- [Prompt]
Please lay out as a numbered list the lines of the listing below, from the line holding "what [264, 705]" through the line holding "Boom [490, 18]", both included. Leave out any blank lines.

>> BEGIN Exercise data

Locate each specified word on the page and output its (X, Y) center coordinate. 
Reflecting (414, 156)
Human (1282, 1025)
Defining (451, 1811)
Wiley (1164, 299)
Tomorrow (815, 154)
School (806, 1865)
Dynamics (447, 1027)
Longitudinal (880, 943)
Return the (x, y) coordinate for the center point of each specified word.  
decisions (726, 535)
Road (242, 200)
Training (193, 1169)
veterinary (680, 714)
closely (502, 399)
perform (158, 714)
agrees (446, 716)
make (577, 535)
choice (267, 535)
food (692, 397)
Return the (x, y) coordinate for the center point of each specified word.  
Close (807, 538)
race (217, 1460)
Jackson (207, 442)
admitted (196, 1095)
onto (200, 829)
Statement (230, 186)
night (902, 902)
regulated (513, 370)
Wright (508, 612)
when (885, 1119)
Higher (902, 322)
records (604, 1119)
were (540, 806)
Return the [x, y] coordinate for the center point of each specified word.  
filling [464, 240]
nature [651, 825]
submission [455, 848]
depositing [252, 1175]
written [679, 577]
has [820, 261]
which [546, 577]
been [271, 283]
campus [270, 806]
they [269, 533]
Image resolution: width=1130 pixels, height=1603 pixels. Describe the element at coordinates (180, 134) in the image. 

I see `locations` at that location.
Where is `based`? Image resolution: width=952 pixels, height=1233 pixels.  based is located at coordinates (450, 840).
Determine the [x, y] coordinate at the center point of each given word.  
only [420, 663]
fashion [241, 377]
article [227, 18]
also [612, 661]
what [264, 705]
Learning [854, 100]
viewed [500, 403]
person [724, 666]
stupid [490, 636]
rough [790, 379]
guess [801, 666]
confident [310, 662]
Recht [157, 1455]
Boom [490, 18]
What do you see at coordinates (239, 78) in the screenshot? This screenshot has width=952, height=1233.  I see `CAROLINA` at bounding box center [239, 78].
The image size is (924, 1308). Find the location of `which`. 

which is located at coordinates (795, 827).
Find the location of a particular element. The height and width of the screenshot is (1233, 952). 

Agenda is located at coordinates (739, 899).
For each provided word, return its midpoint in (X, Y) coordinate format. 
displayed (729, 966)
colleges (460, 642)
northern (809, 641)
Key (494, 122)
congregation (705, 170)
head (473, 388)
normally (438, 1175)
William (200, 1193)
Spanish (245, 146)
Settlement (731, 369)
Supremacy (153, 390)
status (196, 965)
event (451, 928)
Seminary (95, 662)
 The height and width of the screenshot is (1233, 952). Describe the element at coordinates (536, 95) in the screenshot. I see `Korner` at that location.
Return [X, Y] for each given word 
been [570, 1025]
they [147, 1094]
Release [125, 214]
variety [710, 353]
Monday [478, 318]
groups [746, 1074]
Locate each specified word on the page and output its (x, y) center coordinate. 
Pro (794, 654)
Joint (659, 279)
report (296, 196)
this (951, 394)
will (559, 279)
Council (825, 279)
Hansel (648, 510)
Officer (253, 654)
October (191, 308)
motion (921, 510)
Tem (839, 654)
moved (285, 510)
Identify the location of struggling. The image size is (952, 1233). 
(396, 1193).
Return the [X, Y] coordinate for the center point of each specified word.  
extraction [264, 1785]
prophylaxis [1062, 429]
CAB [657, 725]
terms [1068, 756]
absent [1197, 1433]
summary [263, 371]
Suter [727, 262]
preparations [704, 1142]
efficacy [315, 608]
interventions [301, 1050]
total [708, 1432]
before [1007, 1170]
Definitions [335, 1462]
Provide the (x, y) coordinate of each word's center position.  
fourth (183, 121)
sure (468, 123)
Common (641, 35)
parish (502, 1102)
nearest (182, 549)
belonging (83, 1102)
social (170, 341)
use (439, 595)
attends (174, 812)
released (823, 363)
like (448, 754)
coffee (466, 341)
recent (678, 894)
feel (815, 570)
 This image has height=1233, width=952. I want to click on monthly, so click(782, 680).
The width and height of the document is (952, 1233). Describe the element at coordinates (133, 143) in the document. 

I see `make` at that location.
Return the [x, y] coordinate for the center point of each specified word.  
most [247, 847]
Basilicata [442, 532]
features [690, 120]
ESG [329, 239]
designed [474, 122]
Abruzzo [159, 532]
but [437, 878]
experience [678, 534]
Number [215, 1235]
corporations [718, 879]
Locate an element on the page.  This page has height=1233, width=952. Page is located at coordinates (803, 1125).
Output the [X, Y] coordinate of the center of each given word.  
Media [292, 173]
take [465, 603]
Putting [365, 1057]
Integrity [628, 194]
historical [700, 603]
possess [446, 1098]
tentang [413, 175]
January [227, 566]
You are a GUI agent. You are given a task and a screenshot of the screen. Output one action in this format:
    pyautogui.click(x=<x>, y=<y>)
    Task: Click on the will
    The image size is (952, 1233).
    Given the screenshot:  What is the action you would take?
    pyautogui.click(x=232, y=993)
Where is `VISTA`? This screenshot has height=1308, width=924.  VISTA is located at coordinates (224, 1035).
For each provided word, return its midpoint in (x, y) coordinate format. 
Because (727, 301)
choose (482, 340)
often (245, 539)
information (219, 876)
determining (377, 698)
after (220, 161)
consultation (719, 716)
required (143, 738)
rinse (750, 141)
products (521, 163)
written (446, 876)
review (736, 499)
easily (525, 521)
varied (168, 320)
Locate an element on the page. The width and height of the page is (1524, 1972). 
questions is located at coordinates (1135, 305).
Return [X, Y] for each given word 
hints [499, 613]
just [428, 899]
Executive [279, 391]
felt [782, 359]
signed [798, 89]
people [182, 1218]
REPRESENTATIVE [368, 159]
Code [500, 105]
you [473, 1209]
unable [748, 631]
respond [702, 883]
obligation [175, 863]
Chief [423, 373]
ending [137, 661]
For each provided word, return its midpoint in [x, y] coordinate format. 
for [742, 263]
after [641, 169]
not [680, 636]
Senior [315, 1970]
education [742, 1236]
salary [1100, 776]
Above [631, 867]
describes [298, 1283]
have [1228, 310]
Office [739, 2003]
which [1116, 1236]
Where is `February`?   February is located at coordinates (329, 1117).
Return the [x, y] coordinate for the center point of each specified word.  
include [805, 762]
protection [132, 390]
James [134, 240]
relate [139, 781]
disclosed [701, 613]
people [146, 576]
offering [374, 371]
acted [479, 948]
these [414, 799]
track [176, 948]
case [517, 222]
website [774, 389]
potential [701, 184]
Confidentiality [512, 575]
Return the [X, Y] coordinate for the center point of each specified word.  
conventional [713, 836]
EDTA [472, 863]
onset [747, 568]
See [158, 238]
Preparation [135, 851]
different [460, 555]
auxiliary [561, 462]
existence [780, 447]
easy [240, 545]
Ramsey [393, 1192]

>> END Exercise data

- [Result for this exercise]
1. what [264, 705]
2. Learning [854, 100]
3. viewed [500, 403]
4. person [724, 666]
5. stupid [490, 636]
6. rough [790, 379]
7. guess [801, 666]
8. confident [310, 662]
9. Recht [157, 1455]
10. Boom [490, 18]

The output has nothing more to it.